成功する人は「自己否定する力」が凡人と違う

「サードドア」から学ぶ失敗との向き合い方

バナヤン、松本両氏の話を熱心に聞き入る大学生たち(撮影:尾形文繁)
発売からたちまち12万部突破のベストセラーとなった、アレックス・バナヤン著『サードドア 精神的資産のふやし方』。2019年8月29日、出版を記念して、クリエーションスペース「HELLO,VISITS東京大学」にて、キャリアを考える現役大学生のための対談イベントが開催された。
日本版刊行にあわせて来日したアレックス・バナヤン氏と、ゴールドマン・サックスの株式トレーダーを経て、現在は「人間の可能性を可視化する」VISITS Technologies代表を務める松本勝氏が登壇。自分らしいキャリアの始め方について自らの経験を熱く語った。

不毛な競争をしない人生を歩もう

松本勝(以下、松本):バナヤンさんの『サードドア』には、僕がいままさに学生の皆さんに伝えたいことが書かれています。シリコンバレーの有名な投資家であるピーター・ティールがこんな疑問を投げかけているんです。ここに集まってきた優秀な人材は、いったいどこを目指しているのかと。みんなが同じような成功を目指して競うというのは、レッドオーシャンなんですよね。競争した時点で負けなんです。

話題のベストセラー『サードドア:精神的資産のふやし方』の特設サイトはこちら(画像をクリックするとジャンプします)

本当に大事なのは、ナンバーワンでなくオンリーワン、つまり自分だけのゴールを目指すこと。そこは不毛な競争のないブルーオーシャンの世界。でも頭ではわかっていても、それができる人はなかなかいません。実際のやり方がわからないからです。

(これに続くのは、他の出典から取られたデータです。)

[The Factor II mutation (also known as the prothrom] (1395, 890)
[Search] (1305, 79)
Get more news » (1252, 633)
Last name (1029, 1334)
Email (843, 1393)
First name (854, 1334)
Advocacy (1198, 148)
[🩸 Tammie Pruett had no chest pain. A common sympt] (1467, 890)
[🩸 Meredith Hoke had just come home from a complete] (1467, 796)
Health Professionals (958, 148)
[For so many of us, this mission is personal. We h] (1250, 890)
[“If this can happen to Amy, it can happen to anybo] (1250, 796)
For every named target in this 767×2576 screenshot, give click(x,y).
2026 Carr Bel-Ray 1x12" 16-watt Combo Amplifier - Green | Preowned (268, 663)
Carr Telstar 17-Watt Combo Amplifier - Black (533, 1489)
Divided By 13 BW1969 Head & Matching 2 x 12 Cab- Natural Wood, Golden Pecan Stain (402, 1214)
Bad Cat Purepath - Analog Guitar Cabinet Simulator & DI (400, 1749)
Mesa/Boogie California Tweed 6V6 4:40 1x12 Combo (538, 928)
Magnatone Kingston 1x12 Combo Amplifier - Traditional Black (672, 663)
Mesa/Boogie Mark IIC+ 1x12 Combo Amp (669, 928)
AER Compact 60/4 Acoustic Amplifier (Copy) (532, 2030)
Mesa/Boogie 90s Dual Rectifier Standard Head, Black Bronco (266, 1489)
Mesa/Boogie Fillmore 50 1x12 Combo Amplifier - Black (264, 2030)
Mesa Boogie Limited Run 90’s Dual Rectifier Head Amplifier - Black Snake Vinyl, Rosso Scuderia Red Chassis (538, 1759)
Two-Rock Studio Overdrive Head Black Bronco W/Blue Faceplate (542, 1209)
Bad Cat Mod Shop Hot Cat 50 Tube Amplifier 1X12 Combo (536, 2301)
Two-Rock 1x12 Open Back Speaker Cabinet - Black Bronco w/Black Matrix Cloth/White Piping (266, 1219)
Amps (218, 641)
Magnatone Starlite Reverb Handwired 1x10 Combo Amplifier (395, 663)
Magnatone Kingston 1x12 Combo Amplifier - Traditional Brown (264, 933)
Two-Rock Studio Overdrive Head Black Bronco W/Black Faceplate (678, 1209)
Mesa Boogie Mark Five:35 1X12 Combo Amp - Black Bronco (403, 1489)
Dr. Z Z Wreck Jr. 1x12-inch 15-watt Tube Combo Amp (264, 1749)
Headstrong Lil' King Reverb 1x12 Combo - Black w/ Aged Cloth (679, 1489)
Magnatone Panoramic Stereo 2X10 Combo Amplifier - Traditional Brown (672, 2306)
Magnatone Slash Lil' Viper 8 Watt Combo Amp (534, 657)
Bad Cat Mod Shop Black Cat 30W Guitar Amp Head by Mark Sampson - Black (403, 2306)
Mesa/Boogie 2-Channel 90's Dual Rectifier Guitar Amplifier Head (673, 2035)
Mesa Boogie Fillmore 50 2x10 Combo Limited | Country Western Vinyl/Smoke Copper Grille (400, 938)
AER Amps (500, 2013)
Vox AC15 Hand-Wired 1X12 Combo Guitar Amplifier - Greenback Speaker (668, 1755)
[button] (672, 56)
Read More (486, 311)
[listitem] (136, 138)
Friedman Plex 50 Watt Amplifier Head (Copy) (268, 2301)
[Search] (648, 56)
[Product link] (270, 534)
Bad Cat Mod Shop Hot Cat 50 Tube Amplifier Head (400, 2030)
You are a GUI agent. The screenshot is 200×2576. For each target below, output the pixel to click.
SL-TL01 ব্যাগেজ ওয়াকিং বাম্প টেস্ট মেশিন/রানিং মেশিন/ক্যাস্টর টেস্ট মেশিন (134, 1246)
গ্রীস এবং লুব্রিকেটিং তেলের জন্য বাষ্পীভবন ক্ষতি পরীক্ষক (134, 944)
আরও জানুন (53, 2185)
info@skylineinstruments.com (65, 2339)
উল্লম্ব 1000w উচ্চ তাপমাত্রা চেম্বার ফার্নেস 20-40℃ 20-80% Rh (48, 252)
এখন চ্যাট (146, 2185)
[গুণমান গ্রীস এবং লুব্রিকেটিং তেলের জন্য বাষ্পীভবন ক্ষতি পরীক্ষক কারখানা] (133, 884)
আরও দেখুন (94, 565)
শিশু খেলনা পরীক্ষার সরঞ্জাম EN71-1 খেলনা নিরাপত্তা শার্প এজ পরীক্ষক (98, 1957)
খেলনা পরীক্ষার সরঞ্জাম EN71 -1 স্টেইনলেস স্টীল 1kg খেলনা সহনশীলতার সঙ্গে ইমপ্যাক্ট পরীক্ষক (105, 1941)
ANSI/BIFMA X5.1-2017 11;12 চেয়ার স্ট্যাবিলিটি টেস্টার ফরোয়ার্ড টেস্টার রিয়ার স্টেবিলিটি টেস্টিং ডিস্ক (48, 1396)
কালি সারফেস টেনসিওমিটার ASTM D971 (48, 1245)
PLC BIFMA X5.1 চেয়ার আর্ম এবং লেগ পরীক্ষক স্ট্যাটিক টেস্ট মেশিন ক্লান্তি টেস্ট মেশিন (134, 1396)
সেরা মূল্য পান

でもこの本にはそこが書いてある。自分らしい人生の第一歩を始めるために必要なことが書いてあるんです。

アレックス・バナヤン(以下、バナヤン):ありがとうございます。私は人生もビジネスも、ナイトクラブに入るようなものだと考えました。まずはファーストドア、正面入り口です。松本さんがおっしゃったように、その前には長い行列ができていて、99%の人がそこに並んでいます。次にセカンドドア。VIP専用で億万長者やセレブだけが入れるドアです。